What the exercise asks:
Everything from the line with "This screenshot has height=647, width=1080." to the final line of the entries, both included, should be restated word for word; please omit the pictures.

Data under study:
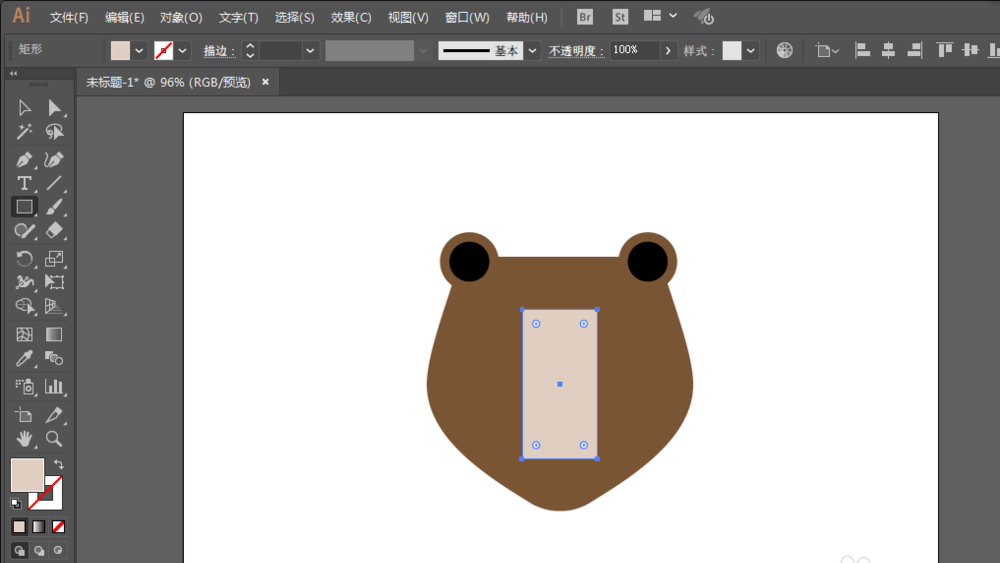The image size is (1000, 563).
Task: Swap fill and stroke colors
Action: coord(59,464)
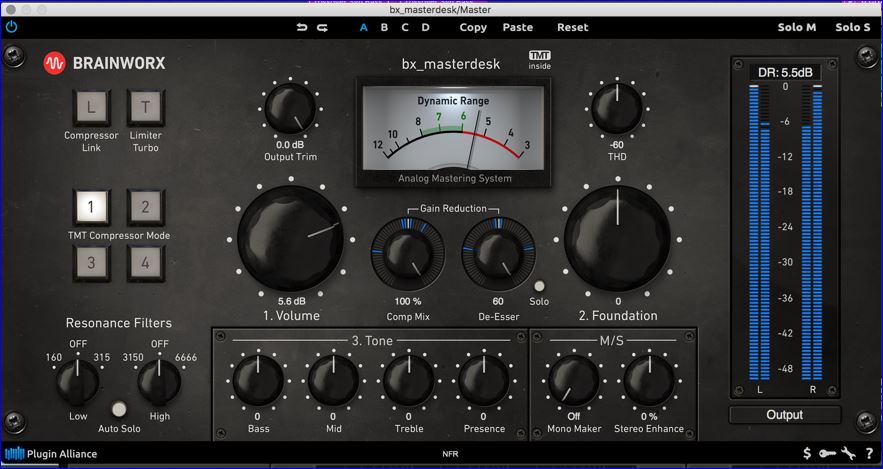This screenshot has height=469, width=883.
Task: Toggle the plugin power bypass icon
Action: pos(11,26)
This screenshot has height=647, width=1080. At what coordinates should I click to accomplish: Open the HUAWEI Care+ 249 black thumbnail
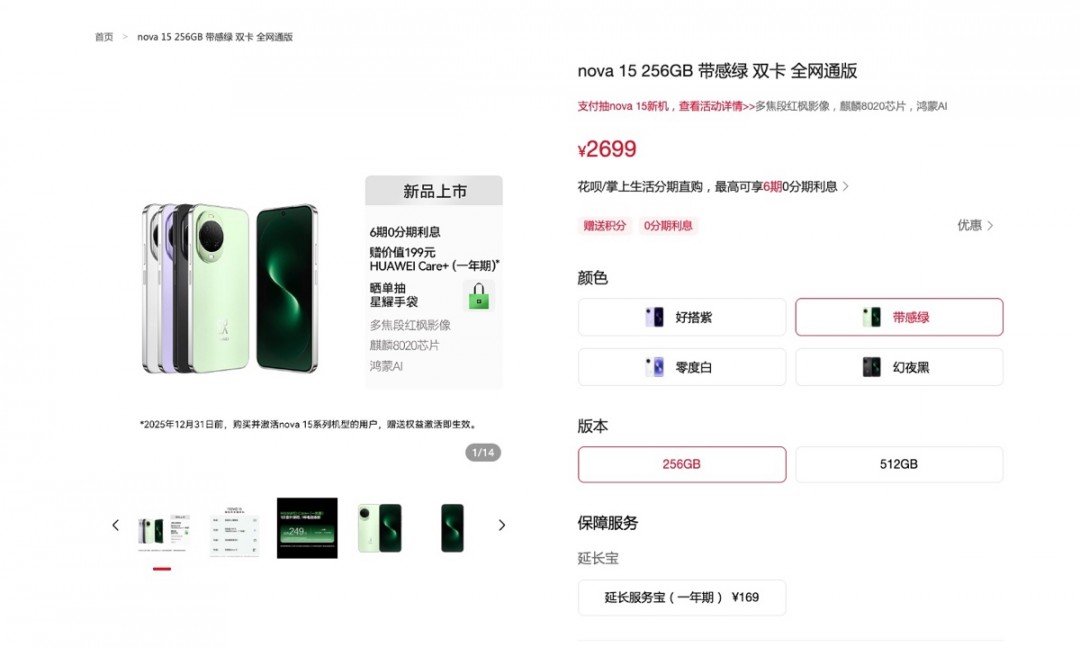[307, 528]
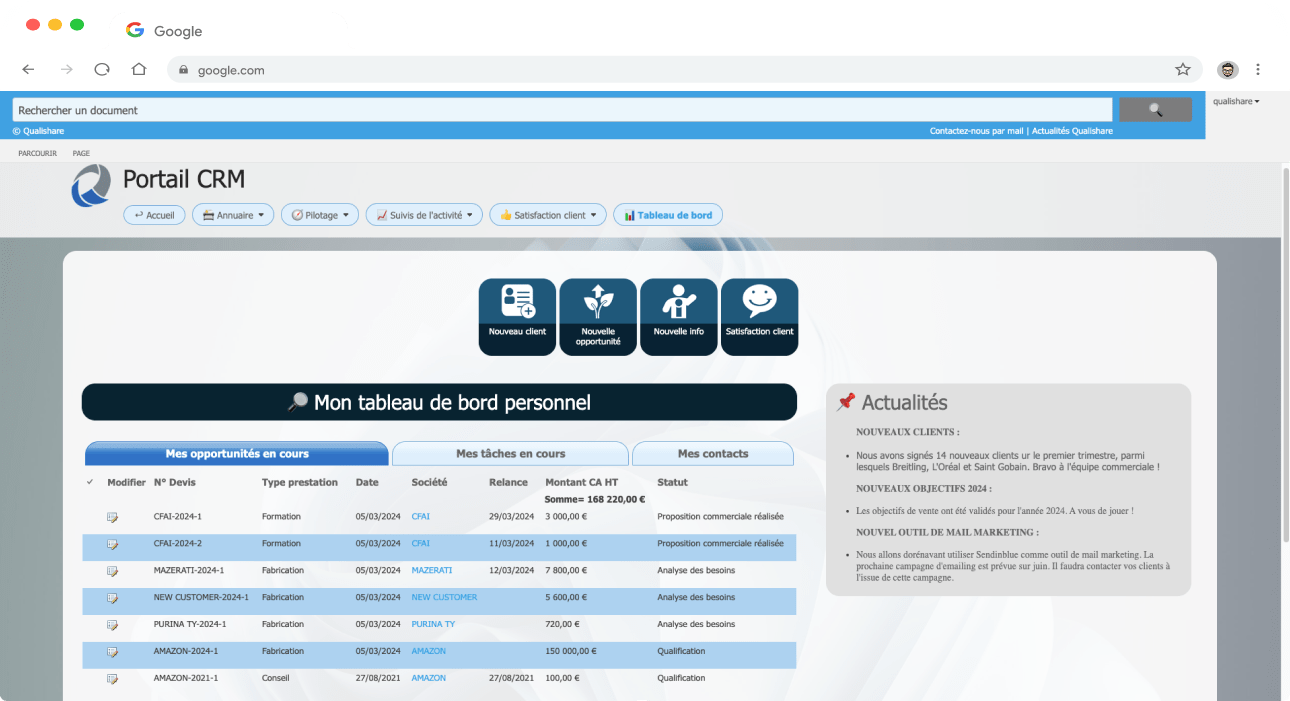Viewport: 1290px width, 701px height.
Task: Open the Mes contacts tab
Action: [712, 453]

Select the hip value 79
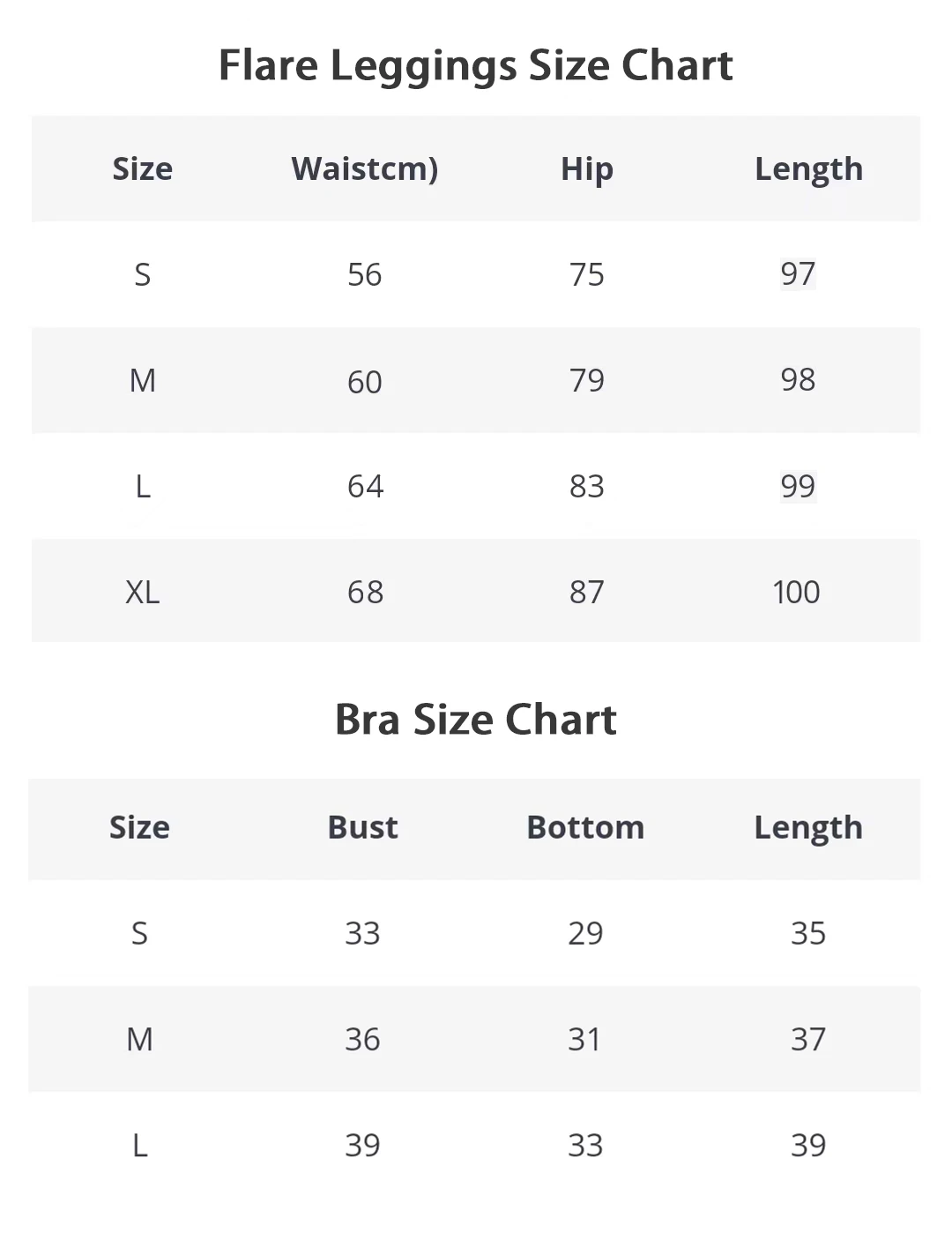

Solution to this task:
This screenshot has height=647, width=1080. At what coordinates should I click to accomplish: Open the HUAWEI Care+ 249 black thumbnail
[307, 528]
Viewport: 1290px width, 701px height.
Task: Open the Mes contacts tab
Action: [712, 453]

Select the hip value 79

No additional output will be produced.